Ancillary data will be written into the first half of the FIFO until it is full or until the
ANC_DATA_SWITCH bit is toggled (i.e. a HIGH-to-LOW or LOW-to-HIGH
transition). If the ANC_DATA_SWITCH bit is not toggled, extracted data will not be
written into memory after the first half of the FIFO is full (see block A in
Figure 3-13).
When the ANC_DATA_SWITCH bit is toggled, new extracted data will be written
to the second half starting at address zero (see block B in Figure 3-13). The data
in the first half of the FIFO may still be read.
Once the data in the first half of the FIFO has been read, the ANC_DATA_SWITCH
may be toggled again to enable the second half of the FIFO to be read. The first
half of the FIFO will be cleared, and the device will continue to write ancillary data
to the second half of the FIFO (see block C in Figure 3-13).
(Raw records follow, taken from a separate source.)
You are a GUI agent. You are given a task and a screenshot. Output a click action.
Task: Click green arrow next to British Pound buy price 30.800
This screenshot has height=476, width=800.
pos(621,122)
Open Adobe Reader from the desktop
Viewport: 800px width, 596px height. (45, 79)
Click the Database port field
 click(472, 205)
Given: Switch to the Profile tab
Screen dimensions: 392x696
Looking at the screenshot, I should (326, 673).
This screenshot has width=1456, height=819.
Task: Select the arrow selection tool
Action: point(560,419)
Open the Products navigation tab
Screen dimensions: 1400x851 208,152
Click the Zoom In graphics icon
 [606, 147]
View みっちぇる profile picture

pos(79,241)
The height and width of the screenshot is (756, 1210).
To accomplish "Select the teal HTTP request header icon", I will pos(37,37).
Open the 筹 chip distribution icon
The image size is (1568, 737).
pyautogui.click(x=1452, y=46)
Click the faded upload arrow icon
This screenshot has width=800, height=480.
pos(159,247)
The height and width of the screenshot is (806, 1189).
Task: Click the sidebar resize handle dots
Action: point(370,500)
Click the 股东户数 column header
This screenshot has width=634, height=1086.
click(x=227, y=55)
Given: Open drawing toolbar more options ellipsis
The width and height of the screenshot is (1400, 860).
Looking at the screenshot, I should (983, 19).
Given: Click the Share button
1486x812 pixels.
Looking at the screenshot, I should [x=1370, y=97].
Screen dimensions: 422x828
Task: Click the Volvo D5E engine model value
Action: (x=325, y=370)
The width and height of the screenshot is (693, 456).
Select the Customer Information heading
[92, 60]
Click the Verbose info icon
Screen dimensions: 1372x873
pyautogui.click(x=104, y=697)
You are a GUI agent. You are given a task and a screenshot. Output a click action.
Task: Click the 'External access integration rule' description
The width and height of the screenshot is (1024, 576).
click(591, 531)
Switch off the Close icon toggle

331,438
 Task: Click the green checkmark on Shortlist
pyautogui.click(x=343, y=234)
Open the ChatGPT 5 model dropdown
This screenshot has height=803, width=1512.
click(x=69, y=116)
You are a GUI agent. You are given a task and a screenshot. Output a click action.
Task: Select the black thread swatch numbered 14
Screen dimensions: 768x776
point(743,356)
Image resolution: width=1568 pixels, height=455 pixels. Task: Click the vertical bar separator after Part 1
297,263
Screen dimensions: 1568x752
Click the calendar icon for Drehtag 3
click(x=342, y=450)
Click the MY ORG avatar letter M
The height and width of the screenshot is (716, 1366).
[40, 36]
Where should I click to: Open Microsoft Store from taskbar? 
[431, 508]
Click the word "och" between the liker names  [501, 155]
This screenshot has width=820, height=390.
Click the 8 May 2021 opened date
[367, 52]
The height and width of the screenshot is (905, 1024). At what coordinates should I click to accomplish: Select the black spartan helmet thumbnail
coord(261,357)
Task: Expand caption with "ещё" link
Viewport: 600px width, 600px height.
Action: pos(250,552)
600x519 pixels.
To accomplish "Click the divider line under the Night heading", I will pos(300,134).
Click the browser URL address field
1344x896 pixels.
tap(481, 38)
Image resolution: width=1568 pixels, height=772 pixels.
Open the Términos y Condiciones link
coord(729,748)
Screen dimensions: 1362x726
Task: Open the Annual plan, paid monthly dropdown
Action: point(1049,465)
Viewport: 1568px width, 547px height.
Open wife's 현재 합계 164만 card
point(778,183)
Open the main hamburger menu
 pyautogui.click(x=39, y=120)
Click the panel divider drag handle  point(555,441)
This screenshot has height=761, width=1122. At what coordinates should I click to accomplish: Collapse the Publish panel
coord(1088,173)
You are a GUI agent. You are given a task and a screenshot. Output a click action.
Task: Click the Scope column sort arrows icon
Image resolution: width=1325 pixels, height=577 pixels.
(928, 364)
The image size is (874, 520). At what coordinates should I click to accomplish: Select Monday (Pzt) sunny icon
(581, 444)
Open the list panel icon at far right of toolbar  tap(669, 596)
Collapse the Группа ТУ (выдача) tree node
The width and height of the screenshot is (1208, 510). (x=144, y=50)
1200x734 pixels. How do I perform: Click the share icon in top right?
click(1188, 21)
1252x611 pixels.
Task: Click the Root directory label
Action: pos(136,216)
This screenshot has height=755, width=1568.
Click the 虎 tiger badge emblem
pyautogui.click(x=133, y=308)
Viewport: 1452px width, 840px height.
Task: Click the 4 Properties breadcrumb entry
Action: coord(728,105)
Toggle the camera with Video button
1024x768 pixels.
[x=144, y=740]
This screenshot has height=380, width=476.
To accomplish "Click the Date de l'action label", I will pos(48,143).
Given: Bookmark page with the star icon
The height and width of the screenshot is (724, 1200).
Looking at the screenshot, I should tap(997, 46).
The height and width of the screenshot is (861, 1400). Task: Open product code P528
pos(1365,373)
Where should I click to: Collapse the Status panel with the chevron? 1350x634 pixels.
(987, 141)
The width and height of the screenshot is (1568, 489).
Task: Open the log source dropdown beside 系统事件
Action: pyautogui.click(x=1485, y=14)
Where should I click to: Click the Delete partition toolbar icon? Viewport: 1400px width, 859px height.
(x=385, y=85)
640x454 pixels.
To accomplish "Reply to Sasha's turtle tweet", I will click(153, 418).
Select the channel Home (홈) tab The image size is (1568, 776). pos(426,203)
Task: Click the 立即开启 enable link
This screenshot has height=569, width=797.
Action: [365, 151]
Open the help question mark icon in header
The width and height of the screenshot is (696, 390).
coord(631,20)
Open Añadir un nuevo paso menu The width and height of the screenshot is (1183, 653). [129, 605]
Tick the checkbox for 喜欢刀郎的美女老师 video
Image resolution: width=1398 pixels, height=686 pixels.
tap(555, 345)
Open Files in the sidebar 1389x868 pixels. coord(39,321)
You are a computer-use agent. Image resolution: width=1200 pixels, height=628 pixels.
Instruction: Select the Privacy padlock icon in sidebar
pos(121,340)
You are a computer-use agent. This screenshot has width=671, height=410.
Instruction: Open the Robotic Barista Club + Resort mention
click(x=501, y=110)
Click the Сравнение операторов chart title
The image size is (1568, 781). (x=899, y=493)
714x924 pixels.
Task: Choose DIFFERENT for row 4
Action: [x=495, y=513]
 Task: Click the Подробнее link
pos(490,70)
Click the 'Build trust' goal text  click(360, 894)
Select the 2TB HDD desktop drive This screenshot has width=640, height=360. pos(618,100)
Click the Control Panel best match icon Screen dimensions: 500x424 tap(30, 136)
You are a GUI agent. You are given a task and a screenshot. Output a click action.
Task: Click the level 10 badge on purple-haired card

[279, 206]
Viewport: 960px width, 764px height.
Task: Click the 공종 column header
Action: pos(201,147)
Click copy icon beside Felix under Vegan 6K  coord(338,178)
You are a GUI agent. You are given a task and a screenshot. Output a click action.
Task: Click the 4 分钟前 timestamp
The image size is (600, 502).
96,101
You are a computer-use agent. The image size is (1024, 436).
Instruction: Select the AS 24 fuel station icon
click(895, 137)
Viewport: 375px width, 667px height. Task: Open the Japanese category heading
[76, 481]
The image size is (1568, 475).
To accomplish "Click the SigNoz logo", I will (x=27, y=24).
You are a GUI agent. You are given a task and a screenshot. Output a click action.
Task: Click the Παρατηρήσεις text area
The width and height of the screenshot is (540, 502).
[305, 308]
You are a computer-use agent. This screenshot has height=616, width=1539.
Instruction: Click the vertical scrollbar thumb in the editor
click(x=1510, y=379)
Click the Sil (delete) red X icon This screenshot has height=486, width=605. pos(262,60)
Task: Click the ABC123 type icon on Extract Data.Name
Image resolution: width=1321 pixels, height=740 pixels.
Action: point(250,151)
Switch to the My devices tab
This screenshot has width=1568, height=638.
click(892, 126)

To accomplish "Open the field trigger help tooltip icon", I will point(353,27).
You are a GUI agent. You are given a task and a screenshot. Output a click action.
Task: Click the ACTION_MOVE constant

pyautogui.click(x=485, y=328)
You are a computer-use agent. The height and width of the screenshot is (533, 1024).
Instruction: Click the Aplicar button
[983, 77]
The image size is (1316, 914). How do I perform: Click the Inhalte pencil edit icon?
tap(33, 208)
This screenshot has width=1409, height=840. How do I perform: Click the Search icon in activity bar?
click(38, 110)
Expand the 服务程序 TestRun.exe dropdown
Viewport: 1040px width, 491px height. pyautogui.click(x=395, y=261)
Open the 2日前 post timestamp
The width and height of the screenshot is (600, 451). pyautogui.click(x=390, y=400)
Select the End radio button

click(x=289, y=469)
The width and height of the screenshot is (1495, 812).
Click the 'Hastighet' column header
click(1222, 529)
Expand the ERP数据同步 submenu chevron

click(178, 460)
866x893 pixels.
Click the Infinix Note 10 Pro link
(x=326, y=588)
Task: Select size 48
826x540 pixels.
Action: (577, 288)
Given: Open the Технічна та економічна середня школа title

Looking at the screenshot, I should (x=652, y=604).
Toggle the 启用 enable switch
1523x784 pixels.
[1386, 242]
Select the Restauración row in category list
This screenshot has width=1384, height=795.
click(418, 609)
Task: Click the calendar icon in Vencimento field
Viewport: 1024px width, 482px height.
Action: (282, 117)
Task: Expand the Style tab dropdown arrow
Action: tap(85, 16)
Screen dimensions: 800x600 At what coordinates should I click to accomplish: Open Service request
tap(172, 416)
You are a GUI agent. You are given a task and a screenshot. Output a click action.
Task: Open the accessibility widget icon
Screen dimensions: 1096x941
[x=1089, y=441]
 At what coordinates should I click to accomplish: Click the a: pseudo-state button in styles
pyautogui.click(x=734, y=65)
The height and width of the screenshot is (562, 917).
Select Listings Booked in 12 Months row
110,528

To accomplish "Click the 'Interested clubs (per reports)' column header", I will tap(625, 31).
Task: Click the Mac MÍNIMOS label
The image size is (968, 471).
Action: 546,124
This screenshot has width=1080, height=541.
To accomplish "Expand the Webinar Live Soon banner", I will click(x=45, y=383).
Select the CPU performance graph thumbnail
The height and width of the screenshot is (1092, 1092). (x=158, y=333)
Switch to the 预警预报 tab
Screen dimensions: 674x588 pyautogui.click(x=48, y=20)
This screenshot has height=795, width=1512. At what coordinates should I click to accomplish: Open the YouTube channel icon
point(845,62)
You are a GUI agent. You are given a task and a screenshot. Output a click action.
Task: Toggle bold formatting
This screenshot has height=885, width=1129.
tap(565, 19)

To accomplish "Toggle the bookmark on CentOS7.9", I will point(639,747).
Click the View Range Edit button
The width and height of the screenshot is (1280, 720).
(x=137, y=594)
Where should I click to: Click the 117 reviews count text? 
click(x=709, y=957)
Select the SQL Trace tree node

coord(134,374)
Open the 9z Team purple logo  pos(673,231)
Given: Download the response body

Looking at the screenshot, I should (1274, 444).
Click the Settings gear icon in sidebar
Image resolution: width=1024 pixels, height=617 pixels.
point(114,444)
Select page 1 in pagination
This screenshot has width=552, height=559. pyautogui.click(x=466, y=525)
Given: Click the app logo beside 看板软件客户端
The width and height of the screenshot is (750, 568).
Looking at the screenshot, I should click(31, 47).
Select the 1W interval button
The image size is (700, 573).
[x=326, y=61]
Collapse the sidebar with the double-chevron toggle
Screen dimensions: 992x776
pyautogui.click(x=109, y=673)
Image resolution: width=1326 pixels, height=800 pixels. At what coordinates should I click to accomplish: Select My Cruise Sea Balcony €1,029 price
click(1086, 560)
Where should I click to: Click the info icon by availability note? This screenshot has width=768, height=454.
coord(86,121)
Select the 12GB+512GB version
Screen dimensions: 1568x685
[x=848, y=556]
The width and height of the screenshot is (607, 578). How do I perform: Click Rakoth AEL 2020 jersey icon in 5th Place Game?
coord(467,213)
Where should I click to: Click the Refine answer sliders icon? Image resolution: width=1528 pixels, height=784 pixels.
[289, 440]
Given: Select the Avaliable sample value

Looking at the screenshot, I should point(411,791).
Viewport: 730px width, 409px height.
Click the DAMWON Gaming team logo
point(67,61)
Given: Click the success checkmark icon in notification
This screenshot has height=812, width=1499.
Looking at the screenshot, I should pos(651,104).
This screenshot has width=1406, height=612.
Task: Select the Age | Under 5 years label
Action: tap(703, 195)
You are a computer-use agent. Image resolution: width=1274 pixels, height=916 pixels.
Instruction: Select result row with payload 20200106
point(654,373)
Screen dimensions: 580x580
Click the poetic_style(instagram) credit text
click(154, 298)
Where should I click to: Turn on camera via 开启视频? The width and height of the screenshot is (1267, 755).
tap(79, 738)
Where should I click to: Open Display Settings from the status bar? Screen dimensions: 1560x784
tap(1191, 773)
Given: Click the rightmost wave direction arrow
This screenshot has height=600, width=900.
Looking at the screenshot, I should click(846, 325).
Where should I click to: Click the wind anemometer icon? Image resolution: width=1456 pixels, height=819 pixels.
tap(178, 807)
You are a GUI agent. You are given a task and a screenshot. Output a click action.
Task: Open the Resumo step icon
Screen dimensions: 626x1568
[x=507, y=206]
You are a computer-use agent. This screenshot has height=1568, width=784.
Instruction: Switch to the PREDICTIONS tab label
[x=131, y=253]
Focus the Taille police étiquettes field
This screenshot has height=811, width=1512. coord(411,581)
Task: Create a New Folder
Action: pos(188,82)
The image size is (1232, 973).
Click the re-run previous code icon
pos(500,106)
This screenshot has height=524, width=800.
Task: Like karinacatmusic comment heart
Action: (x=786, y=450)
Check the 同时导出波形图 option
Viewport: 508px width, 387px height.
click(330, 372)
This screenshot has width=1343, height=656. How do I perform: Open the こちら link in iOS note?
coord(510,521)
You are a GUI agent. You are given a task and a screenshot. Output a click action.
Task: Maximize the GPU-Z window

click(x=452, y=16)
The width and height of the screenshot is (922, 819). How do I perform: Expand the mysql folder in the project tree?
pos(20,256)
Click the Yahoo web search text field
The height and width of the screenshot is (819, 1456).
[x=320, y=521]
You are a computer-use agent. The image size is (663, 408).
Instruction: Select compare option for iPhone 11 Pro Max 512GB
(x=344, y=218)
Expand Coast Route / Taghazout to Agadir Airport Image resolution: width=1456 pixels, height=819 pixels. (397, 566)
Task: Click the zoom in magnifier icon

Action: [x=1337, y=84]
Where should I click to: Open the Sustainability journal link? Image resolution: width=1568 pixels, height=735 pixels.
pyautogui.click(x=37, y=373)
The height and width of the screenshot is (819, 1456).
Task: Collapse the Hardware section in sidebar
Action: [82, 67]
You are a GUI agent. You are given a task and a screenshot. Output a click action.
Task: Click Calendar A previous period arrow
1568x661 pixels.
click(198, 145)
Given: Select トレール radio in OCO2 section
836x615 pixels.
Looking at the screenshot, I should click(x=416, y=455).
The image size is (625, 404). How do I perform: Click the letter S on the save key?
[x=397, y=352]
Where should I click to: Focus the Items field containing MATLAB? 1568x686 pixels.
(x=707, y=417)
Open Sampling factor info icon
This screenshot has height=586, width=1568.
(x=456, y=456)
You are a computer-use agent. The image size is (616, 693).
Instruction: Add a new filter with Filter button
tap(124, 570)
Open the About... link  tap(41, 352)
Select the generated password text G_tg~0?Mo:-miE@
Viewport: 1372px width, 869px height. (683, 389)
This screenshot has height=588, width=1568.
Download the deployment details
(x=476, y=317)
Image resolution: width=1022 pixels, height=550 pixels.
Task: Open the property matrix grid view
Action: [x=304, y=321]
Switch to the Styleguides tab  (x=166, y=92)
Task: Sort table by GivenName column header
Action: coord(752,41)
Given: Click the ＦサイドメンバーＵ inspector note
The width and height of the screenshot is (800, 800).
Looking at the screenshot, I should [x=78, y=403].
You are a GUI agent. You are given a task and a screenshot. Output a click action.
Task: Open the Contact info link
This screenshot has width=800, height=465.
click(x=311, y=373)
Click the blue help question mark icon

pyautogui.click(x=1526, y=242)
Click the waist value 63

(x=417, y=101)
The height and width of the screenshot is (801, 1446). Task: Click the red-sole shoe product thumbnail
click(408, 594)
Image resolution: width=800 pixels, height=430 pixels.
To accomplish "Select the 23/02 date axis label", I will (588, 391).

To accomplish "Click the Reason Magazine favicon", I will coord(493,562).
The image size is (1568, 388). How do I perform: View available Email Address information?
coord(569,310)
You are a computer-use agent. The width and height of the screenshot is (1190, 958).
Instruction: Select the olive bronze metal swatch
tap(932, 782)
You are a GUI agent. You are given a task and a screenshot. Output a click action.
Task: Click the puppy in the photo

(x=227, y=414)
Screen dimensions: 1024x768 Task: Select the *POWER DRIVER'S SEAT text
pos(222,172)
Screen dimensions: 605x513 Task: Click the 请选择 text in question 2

If the ANC_DATA_SWITCH bit is toggled again, new extracted data will be written
to the first half starting at address zero (see block D in Figure 3-13). The data in the
second half of the FIFO may still be read.
Toggling ANC_DATA_SWITCH again will clear the second half of the FIFO and
restore the read and write pointers to the situation shown in block A. The switching
process (shown in blocks A to D in Figure 3-13) will continue with each toggle of
the ANC_DATA_SWITCH bit.
NOTE: At least 1100 PCLK cycles (41us) must pass between toggles of the
ANC_DATA_SWITCH bit. Also, the ANC_DATA_SWITCH bit must be toggled at a
point in the video where no extraction is occurring (i.e. the ANC signal is LOW).
By default, the ancillary data is not removed from the video stream. If desired, the
ancillary data may be deleted from the video stream after extraction by setting the
ANC_DATA_DELETE bit of the host interface HIGH. In this case, all existing
ancillary data will be removed and replaced with blanking values. If any of the
ANC_TYPE registers are programmed with a DID and/or a DID and SDID, only the
ancillary data packets with the matching ID's will be deleted from the video stream.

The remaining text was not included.